VORGEGEBENER TEXT =>
________________________

Bischof Franz-Josef Overbeck Bischof Franz-Josef Overbeck 

Bischof zu Asylstreit: „Kompromiss möglich“

Der deutsche Sozialbischof Franz-Josef Overbeck hält einen Kompromiss im Asylstreit zwischen Bundeskanzlerin Angela Merkel und Innenminister Horst Seehofer für möglich. Er erwarte „von allen Parteien, die Regierungsverantwortung haben“, Kompromissbereitschaft.

Das sagte Overbeck an diesem Samstag im Gespräch mit dem Kölner Domradio.

„Ich setze darauf, dass Politik immer möglich ist, wo es Kompromisse gibt. Und darauf, dass Kompromisse helfen, Politik möglich zu machen. Ich erwarte von allen Parteien, die Regierungsverantwortung haben, dass sie das tun. Ich hoffe, dass das auch jetzt der Fall ist, und ich glaube sogar, dass es notwendig ist.“

„Kompromisse sind nicht unbedingt faul“

Kompromisse seien ja nicht unbedingt „faule Kompromisse“, so der Bischof von Essen, der innerhalb der Deutschen Bischofskonferenz für’s Soziale zuständig ist. Stattdessen sehe er Kompromisse als „das Erreichen des Möglichen“. Das erinnert an die Definition von Politik als der Kunst des Möglichen.

Merkel (CDU) und Seehofer (CSU) streiten derzeit vor allem über die Frage, ob Deutschland künftig Fremde an der Grenze abweisen soll, wenn sie schon in einem anderen EU-Land einen Asylantrag gestellt haben. Seehofer, dessen CSU sich im Herbst einer bayerischen Landtagswahl stellen muss, ist für das Abweisen an der Grenze, Merkel dagegen. Der Zwist könnte, wenn keine(r) nachgibt, zu einer handfesten Regierungskrise führen.

Wir sind heute in einer anderen Lage als Weimar

 

Der Publizist Andreas Püttmann verglich ebenfalls im Domradio den derzeitigen Populismus und das Erstarken rechten Denkens mit dem Ende der Weimarer Republik. Dazu sagte Overbeck:

Zum Nachhören

„Das Ende der Weimarer Republik begann ja schon 1930 auf demokratische Weise, weil sich die Parteien in einer kleinen Frage der Arbeitslosenunterstützung nicht einigen konnten. Was anschließend kam, hat natürlich gezeigt, dass die Gefahr groß ist.“

Doch „in einer solchen Lage“ sehe er Deutschland heute nicht.

________________________

DATENZEILEN =>
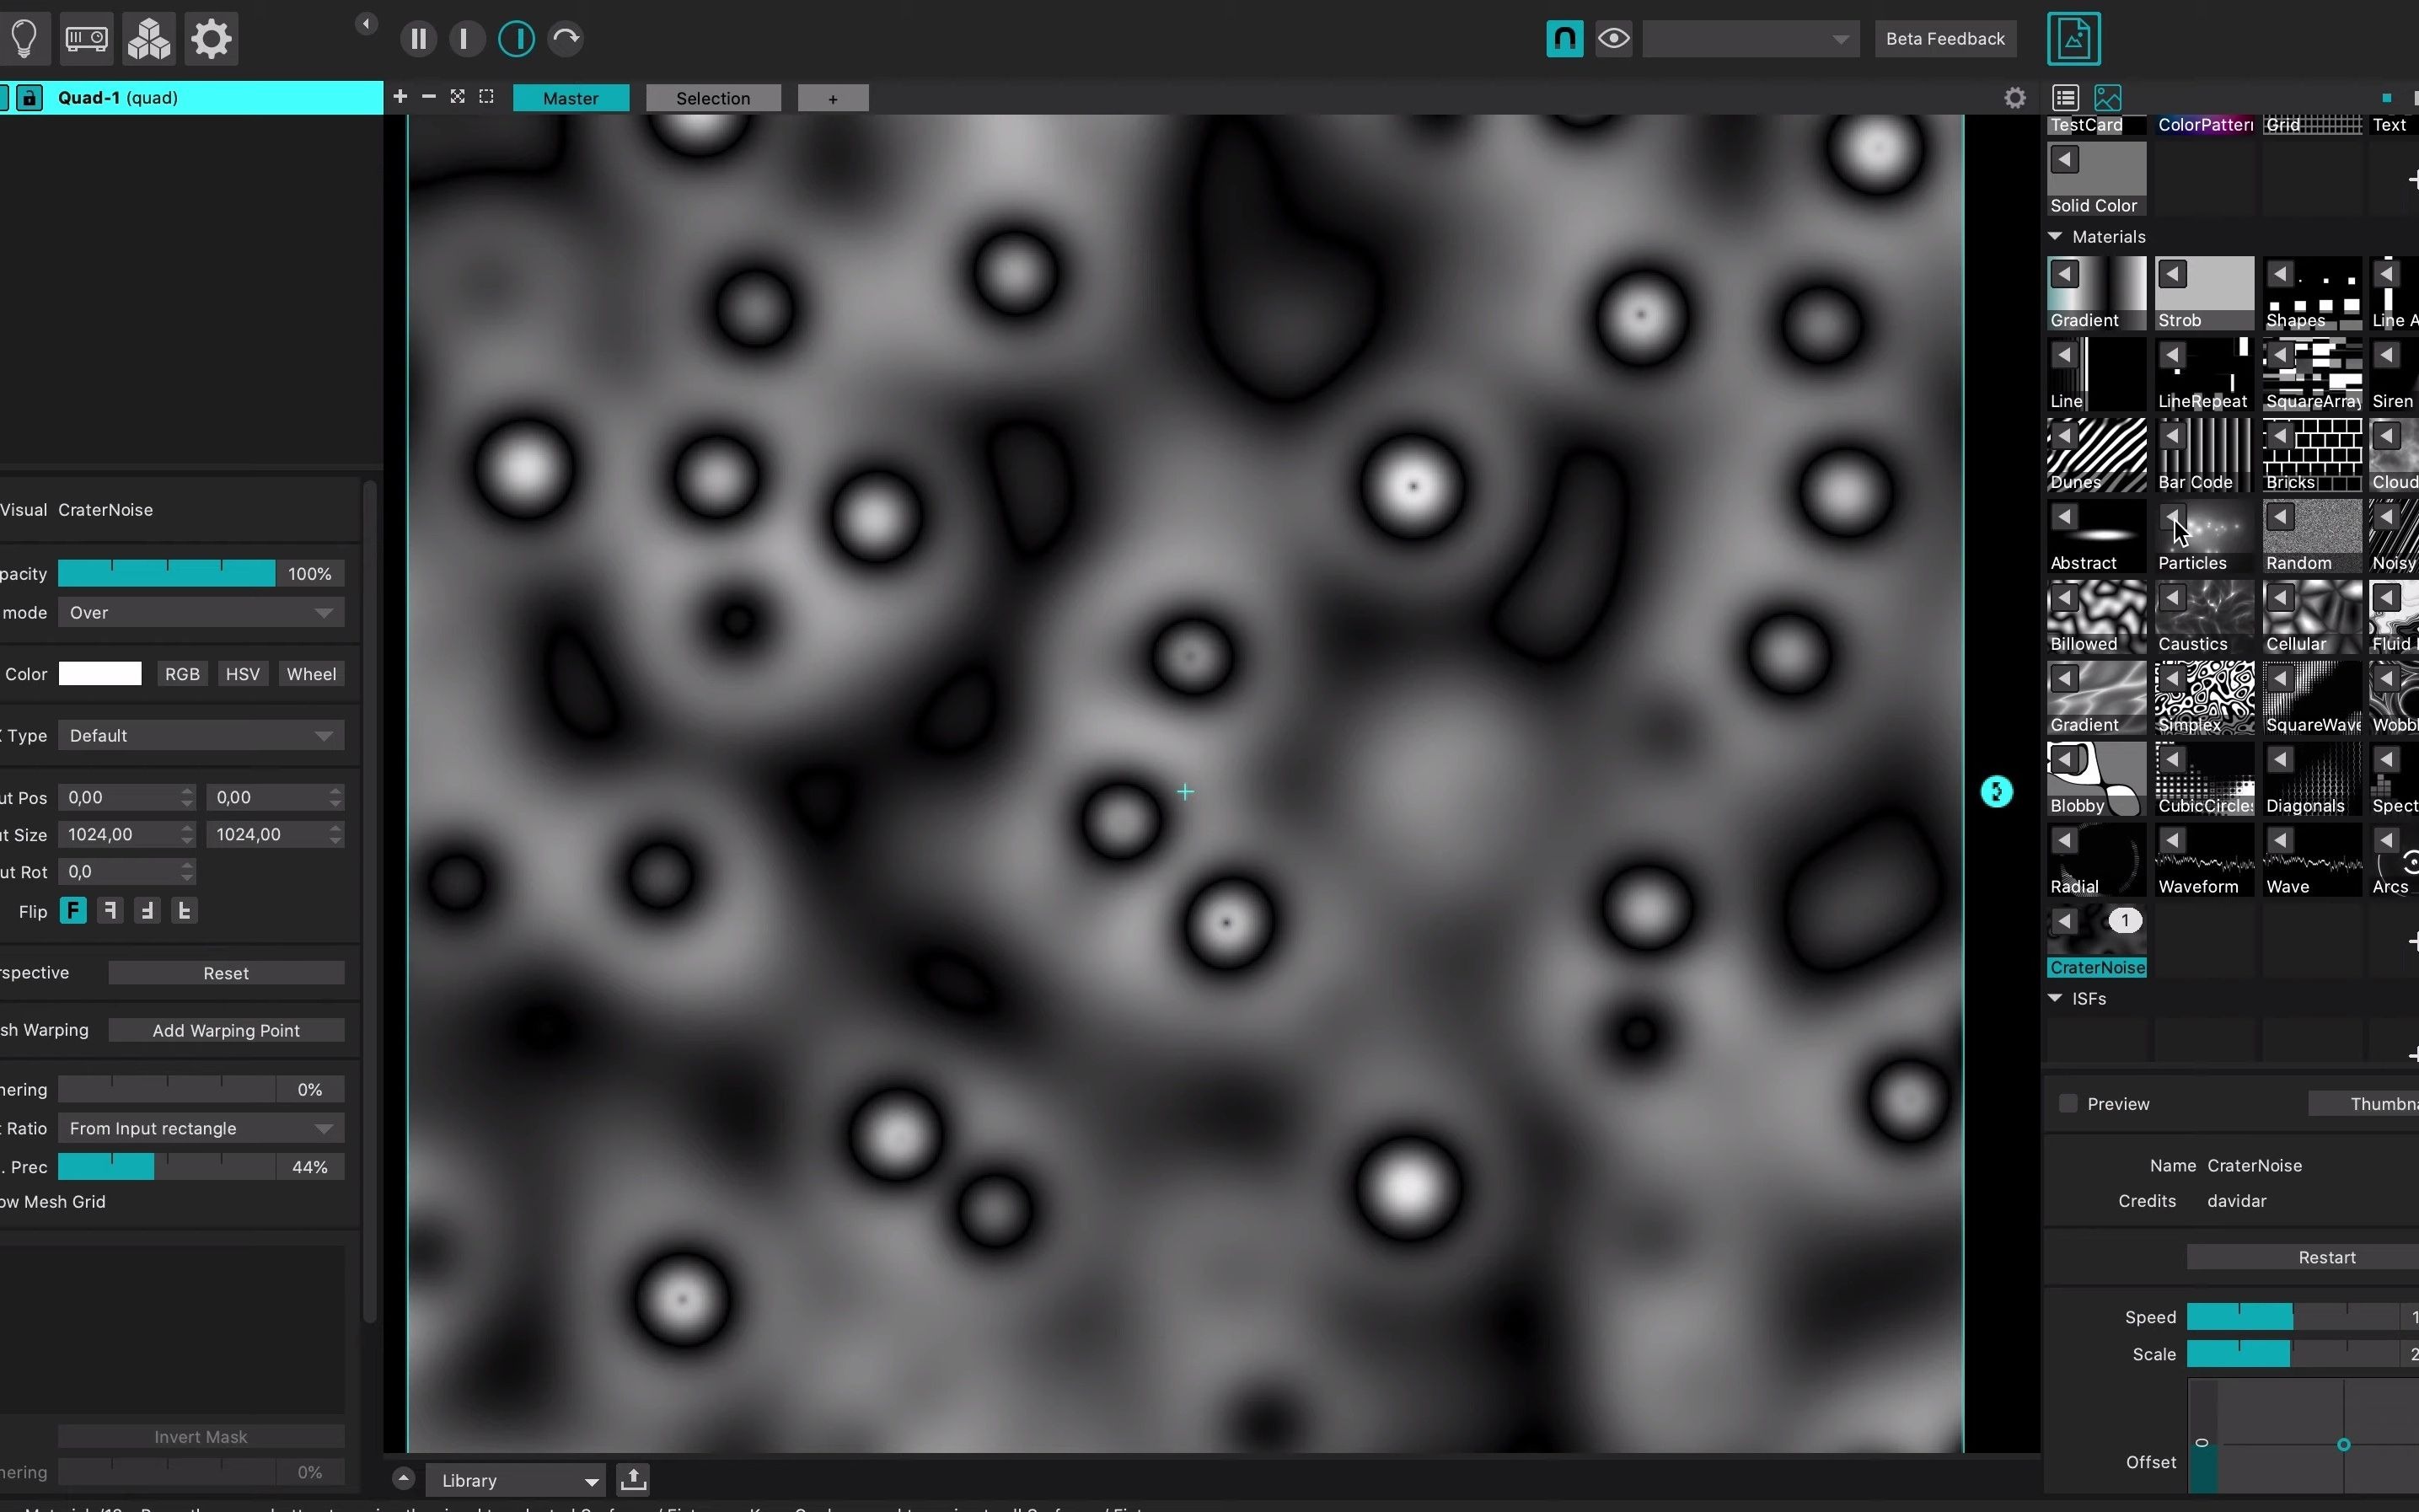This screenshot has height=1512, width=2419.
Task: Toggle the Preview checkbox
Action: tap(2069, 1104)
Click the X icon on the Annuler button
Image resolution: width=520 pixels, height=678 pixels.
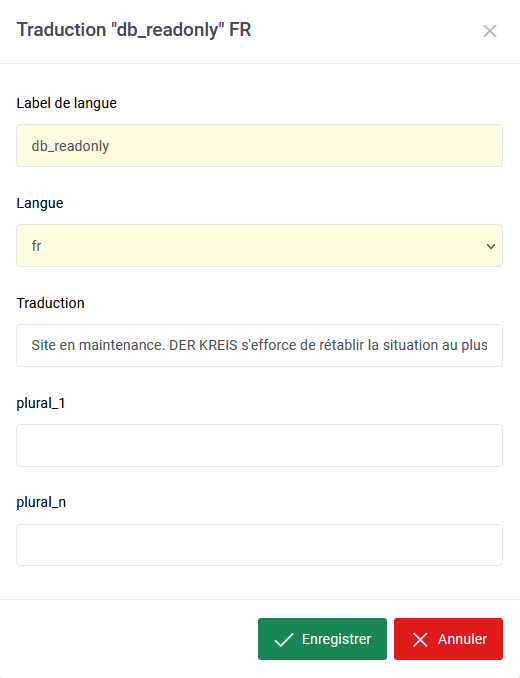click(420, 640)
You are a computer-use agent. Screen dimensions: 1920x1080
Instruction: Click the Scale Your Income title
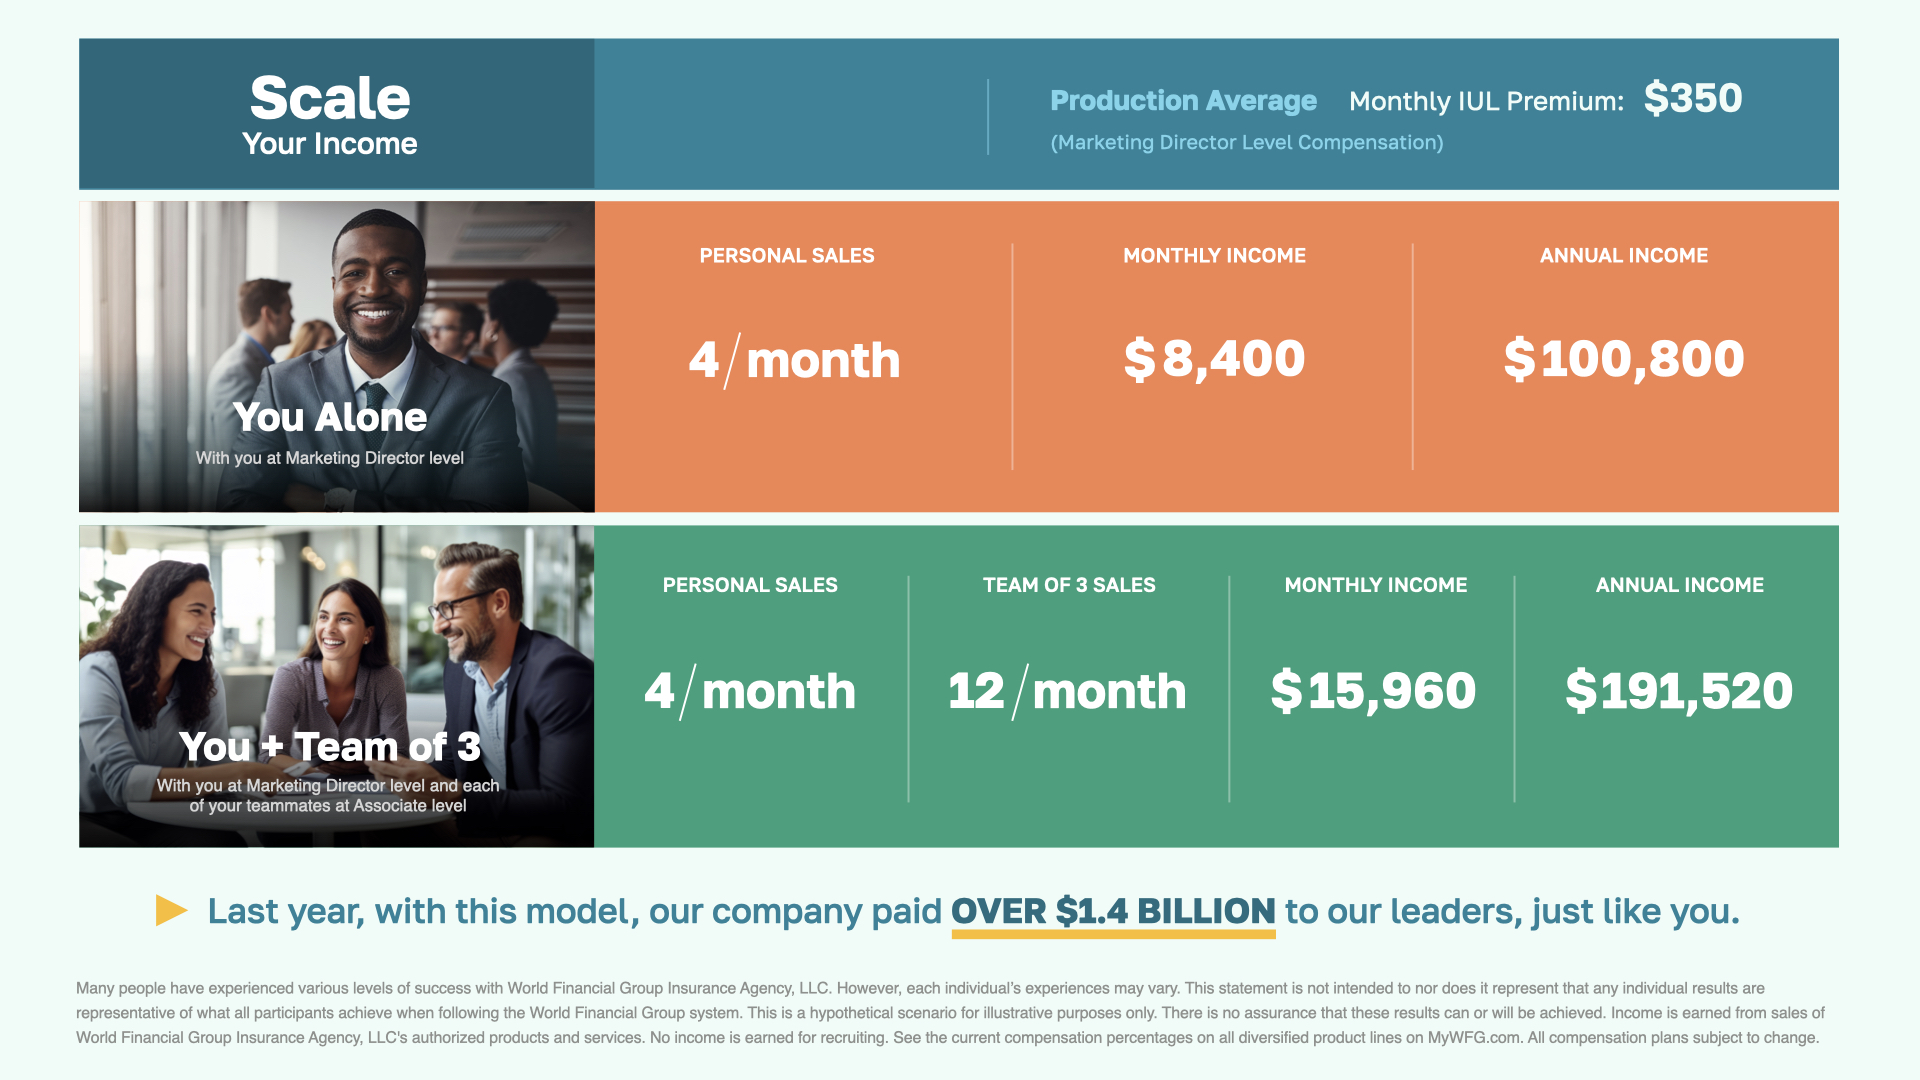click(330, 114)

________________________

Ändern Sie im Text zum Asylstreit „Samstag“ in „Sonntag“ und geben Sie den Abschnitt wieder, beginnend mit „Bischof zu Asylstreit: „Kompromiss“ und fortlaufend bis einschließlich „dem Kölner Domradio.“.

ERWARTETE AUSGABE =>
Bischof zu Asylstreit: „Kompromiss möglich“

Der deutsche Sozialbischof Franz-Josef Overbeck hält einen Kompromiss im Asylstreit zwischen Bundeskanzlerin Angela Merkel und Innenminister Horst Seehofer für möglich. Er erwarte „von allen Parteien, die Regierungsverantwortung haben“, Kompromissbereitschaft.

Das sagte Overbeck an diesem Sonntag im Gespräch mit dem Kölner Domradio.